### [How to complete this task]
All of the listing should be transcribed exactly.

(Data for the task)

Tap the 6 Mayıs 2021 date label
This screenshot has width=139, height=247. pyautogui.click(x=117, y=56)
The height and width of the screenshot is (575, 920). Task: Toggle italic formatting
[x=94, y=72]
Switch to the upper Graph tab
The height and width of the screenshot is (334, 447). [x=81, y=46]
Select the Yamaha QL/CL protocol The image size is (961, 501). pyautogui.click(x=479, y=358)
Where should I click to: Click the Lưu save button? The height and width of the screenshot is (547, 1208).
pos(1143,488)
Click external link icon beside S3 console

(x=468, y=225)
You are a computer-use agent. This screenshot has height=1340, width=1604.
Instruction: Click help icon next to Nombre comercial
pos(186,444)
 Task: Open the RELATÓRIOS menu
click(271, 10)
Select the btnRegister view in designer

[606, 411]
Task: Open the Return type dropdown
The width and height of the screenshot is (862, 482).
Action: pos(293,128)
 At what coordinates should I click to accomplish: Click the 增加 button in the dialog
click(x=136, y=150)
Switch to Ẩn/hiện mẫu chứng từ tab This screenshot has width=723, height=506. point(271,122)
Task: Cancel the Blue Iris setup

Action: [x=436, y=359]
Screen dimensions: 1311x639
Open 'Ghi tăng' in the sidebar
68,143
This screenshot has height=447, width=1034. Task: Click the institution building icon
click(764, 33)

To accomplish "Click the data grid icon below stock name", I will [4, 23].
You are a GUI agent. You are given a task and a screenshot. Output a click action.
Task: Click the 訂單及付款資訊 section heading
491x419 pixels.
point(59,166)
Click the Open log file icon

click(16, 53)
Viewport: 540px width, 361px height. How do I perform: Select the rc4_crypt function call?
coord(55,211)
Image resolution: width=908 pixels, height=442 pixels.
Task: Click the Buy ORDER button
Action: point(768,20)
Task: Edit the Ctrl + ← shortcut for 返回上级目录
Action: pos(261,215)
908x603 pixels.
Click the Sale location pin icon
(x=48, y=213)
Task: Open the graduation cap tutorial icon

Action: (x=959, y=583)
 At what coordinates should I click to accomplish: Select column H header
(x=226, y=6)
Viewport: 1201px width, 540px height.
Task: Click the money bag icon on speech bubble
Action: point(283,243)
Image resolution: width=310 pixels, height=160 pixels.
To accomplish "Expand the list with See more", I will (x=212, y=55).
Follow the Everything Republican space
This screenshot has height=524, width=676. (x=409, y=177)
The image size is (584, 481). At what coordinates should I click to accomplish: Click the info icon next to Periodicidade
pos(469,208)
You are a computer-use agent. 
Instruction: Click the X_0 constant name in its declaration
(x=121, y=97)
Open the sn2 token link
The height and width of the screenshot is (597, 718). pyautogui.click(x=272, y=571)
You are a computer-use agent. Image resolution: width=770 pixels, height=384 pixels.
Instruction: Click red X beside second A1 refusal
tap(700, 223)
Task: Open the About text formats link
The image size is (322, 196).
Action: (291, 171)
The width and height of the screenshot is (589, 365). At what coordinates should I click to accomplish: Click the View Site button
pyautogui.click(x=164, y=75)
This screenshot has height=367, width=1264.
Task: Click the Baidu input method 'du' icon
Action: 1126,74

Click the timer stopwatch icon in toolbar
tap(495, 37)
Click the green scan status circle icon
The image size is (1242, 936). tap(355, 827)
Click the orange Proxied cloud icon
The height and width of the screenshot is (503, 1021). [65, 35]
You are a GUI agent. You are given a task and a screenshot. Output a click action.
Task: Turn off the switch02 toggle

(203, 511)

(End Data for the task)

### [Answer space]
Tap the 6 Mayıs 2021 date label
This screenshot has width=139, height=247. pyautogui.click(x=117, y=56)
The height and width of the screenshot is (575, 920). Task: Toggle italic formatting
[x=94, y=72]
Switch to the upper Graph tab
The height and width of the screenshot is (334, 447). [x=81, y=46]
Select the Yamaha QL/CL protocol The image size is (961, 501). pyautogui.click(x=479, y=358)
Where should I click to: Click the Lưu save button? The height and width of the screenshot is (547, 1208).
pos(1143,488)
Click external link icon beside S3 console

(x=468, y=225)
You are a computer-use agent. This screenshot has height=1340, width=1604.
Instruction: Click help icon next to Nombre comercial
pos(186,444)
 Task: Open the RELATÓRIOS menu
click(271, 10)
Select the btnRegister view in designer

[606, 411]
Task: Open the Return type dropdown
The width and height of the screenshot is (862, 482).
Action: pos(293,128)
 At what coordinates should I click to accomplish: Click the 增加 button in the dialog
click(x=136, y=150)
Switch to Ẩn/hiện mẫu chứng từ tab This screenshot has width=723, height=506. point(271,122)
Task: Cancel the Blue Iris setup

Action: [x=436, y=359]
Screen dimensions: 1311x639
Open 'Ghi tăng' in the sidebar
68,143
This screenshot has height=447, width=1034. Task: Click the institution building icon
click(764, 33)

To accomplish "Click the data grid icon below stock name", I will [4, 23].
You are a GUI agent. You are given a task and a screenshot. Output a click action.
Task: Click the 訂單及付款資訊 section heading
491x419 pixels.
point(59,166)
Click the Open log file icon

click(16, 53)
Viewport: 540px width, 361px height. How do I perform: Select the rc4_crypt function call?
coord(55,211)
Image resolution: width=908 pixels, height=442 pixels.
Task: Click the Buy ORDER button
Action: point(768,20)
Task: Edit the Ctrl + ← shortcut for 返回上级目录
Action: pos(261,215)
908x603 pixels.
Click the Sale location pin icon
(x=48, y=213)
Task: Open the graduation cap tutorial icon

Action: (x=959, y=583)
 At what coordinates should I click to accomplish: Select column H header
(x=226, y=6)
Viewport: 1201px width, 540px height.
Task: Click the money bag icon on speech bubble
Action: point(283,243)
Image resolution: width=310 pixels, height=160 pixels.
To accomplish "Expand the list with See more", I will (x=212, y=55).
Follow the Everything Republican space
This screenshot has height=524, width=676. (x=409, y=177)
The image size is (584, 481). At what coordinates should I click to accomplish: Click the info icon next to Periodicidade
pos(469,208)
You are a computer-use agent. 
Instruction: Click the X_0 constant name in its declaration
(x=121, y=97)
Open the sn2 token link
The height and width of the screenshot is (597, 718). pyautogui.click(x=272, y=571)
You are a computer-use agent. Image resolution: width=770 pixels, height=384 pixels.
Instruction: Click red X beside second A1 refusal
tap(700, 223)
Task: Open the About text formats link
The image size is (322, 196).
Action: (291, 171)
The width and height of the screenshot is (589, 365). At what coordinates should I click to accomplish: Click the View Site button
pyautogui.click(x=164, y=75)
This screenshot has height=367, width=1264.
Task: Click the Baidu input method 'du' icon
Action: 1126,74

Click the timer stopwatch icon in toolbar
tap(495, 37)
Click the green scan status circle icon
The image size is (1242, 936). tap(355, 827)
Click the orange Proxied cloud icon
The height and width of the screenshot is (503, 1021). [65, 35]
You are a GUI agent. You are given a task and a screenshot. Output a click action.
Task: Turn off the switch02 toggle

(203, 511)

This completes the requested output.